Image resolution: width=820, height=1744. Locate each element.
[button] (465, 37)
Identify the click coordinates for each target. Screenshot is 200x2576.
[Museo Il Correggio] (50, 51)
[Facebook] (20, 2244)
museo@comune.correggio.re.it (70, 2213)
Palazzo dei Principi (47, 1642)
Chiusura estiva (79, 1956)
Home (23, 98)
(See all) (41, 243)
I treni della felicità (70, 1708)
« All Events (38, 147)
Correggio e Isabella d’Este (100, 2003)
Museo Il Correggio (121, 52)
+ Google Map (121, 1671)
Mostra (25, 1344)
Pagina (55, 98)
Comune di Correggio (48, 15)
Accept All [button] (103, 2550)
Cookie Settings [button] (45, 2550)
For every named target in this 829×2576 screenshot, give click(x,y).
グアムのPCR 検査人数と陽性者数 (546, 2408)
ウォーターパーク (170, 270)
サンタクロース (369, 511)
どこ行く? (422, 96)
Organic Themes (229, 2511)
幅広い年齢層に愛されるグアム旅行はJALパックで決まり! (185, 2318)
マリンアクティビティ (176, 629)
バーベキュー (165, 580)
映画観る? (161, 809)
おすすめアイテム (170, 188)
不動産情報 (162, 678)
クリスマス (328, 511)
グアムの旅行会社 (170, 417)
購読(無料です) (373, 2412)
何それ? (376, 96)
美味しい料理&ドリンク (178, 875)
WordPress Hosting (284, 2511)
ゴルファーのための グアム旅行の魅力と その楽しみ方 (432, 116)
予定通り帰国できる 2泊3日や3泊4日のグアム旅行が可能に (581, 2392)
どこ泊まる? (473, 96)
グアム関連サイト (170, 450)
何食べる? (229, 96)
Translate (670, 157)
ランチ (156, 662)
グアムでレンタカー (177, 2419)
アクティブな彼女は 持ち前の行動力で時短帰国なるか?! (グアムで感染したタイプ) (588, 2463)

§

*Your objective:* Each line above is to be reproduced exactly. Leave none out.

*Task answer:*
Image resolution: width=820, height=1744. Locate each element.
[button] (465, 37)
Identify the click coordinates for each target. Screenshot is 200x2576.
[Museo Il Correggio] (50, 51)
[Facebook] (20, 2244)
museo@comune.correggio.re.it (70, 2213)
Palazzo dei Principi (47, 1642)
Chiusura estiva (79, 1956)
Home (23, 98)
(See all) (41, 243)
I treni della felicità (70, 1708)
« All Events (38, 147)
Correggio e Isabella d’Este (100, 2003)
Museo Il Correggio (121, 52)
+ Google Map (121, 1671)
Mostra (25, 1344)
Pagina (55, 98)
Comune di Correggio (48, 15)
Accept All [button] (103, 2550)
Cookie Settings [button] (45, 2550)
For every named target in this 829×2576 screenshot, give click(x,y).
グアムのPCR 検査人数と陽性者数 (546, 2408)
ウォーターパーク (170, 270)
サンタクロース (369, 511)
どこ行く? (422, 96)
Organic Themes (229, 2511)
幅広い年齢層に愛されるグアム旅行はJALパックで決まり! (185, 2318)
マリンアクティビティ (176, 629)
バーベキュー (165, 580)
映画観る? (161, 809)
おすすめアイテム (170, 188)
不動産情報 (162, 678)
クリスマス (328, 511)
グアムの旅行会社 (170, 417)
購読(無料です) (373, 2412)
何それ? (376, 96)
美味しい料理&ドリンク (178, 875)
WordPress Hosting (284, 2511)
ゴルファーのための グアム旅行の魅力と その楽しみ方 (432, 116)
予定通り帰国できる 2泊3日や3泊4日のグアム旅行が可能に (581, 2392)
どこ泊まる? (473, 96)
グアム関連サイト (170, 450)
何食べる? (229, 96)
Translate (670, 157)
ランチ (156, 662)
グアムでレンタカー (177, 2419)
アクティブな彼女は 持ち前の行動力で時短帰国なるか?! (グアムで感染したタイプ) (588, 2463)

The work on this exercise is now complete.